The goal is tantalizingly close. For the first time in three decades, the Senate last week approved a bill that would grant a House seat to the district, removing one of the largest hurdles to the measure. The bill passed with a substantial majority, 61 to 37.
And yet Nnamdi, who hosts a public affairs show, has a sense of foreboding. The district has had its share of heartbreaks and near-misses -- the most recent being two years ago, when a similar measure died on the Senate floor after passing the House, just three votes short of approval.
"This is beginning to feel awfully familiar," Nnamdi said.
Before the legislation passed the Senate, lawmakers added language concerning gun rights that could delay, undermine or even scuttle the bill. Beyond that, opponents of the new House seat have vowed a court challenge to the legislation if it is enacted, which many legal experts think would be successful.
So what would have been a shining moment of triumph for voting rights advocates such as Nnamdi now feels a bit like a parade in the rain.
"It takes significant air out of the balloon," he said.
The voting rights measure, the product of a legislative deal, would add two seats to the House: one for the strongly Democratic district, which currently has a nonvoting delegate in the chamber, and another that initially would be awarded to Republican-leaning Utah. That seat would later be apportioned according to the 2010 census.

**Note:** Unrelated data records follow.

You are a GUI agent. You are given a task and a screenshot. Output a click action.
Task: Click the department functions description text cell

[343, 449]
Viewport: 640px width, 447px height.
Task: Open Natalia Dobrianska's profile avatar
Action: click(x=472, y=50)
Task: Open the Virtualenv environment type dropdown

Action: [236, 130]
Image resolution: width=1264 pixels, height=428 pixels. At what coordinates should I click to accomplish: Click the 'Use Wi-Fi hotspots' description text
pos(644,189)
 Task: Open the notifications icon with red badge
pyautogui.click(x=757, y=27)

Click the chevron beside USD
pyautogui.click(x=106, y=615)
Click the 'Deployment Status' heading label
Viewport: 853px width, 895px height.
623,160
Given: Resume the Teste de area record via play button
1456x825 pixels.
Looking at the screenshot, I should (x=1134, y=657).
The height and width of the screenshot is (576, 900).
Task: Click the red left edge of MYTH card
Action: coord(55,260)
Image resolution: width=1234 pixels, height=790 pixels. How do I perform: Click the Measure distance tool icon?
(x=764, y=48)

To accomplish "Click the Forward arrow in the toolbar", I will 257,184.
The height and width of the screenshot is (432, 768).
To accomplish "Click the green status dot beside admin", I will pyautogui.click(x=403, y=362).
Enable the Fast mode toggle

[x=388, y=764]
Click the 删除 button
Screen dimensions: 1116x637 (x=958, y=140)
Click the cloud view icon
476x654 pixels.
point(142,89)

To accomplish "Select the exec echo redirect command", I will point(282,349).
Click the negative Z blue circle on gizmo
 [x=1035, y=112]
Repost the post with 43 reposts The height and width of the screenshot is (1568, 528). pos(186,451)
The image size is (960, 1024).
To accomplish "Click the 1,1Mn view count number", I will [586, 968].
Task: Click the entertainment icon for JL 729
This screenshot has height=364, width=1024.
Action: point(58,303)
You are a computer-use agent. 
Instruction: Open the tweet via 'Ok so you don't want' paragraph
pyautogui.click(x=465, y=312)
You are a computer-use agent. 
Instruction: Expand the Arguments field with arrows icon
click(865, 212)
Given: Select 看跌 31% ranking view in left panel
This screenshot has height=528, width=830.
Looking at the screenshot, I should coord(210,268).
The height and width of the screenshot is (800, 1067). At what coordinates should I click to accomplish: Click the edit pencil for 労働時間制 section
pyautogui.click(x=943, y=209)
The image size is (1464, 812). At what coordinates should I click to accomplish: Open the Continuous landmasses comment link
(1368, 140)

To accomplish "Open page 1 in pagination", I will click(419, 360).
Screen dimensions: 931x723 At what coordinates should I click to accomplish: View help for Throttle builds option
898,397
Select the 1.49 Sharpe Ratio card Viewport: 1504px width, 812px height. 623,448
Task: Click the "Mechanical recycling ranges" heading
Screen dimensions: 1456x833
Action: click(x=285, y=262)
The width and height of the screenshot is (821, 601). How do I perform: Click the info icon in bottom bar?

The District of Columbia, a federal territory, has never had congressional representation. Its residents can vote for president, in local races and on ballot issues.
In 2000, license plates here began to feature the slogan "Taxation Without Representation."
With Democrats holding large majorities in both houses of Congress, there never seemed to be a better time for action. But the gun rights language tacked to the bill Thursday created complications.
Sen. John Ensign (R-Nev.), the sponsor of the amendment, said it was needed because the district took steps to regulate guns after a Supreme Court decision last year struck down Washington's near-absolute ban on handguns.
But opponents say the language would gut all district gun regulations, including a ban on trafficking firearms obtained from nearby states where gun sales are permitted.